» Exercise: Which lines of the data contain the string "search"? Copy every one.

*** Begin section ***

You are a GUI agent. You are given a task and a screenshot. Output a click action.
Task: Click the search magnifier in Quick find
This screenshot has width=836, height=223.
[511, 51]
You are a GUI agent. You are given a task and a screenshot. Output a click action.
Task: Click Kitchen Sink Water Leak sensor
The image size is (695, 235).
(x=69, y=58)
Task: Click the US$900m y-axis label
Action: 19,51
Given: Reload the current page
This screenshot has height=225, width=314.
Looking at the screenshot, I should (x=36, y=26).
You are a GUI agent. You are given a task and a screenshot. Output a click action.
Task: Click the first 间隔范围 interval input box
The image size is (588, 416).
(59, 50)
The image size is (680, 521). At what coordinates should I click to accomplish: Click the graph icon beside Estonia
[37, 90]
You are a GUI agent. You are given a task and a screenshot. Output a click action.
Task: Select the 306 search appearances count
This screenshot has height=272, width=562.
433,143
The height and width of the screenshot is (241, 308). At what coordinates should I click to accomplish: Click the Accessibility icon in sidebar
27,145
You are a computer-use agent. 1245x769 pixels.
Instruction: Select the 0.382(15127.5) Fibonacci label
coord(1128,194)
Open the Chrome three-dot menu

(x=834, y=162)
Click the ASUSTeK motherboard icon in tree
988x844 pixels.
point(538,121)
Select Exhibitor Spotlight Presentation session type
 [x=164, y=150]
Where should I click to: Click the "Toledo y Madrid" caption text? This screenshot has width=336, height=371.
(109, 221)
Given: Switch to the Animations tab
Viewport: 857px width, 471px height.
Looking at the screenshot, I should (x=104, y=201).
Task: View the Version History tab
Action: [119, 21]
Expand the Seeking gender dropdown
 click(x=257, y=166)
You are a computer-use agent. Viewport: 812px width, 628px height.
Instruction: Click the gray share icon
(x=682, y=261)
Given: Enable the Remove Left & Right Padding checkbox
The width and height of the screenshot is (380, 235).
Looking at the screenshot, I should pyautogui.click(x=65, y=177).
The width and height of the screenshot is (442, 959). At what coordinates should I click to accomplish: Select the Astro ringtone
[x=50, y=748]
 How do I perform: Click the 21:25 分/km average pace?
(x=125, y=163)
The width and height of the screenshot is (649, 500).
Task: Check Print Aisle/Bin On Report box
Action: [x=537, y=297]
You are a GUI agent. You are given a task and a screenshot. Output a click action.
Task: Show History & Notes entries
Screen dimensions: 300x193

*** End section ***

» Response to the exercise:
Task: Click the search magnifier in Quick find
Task: Select the 306 search appearances count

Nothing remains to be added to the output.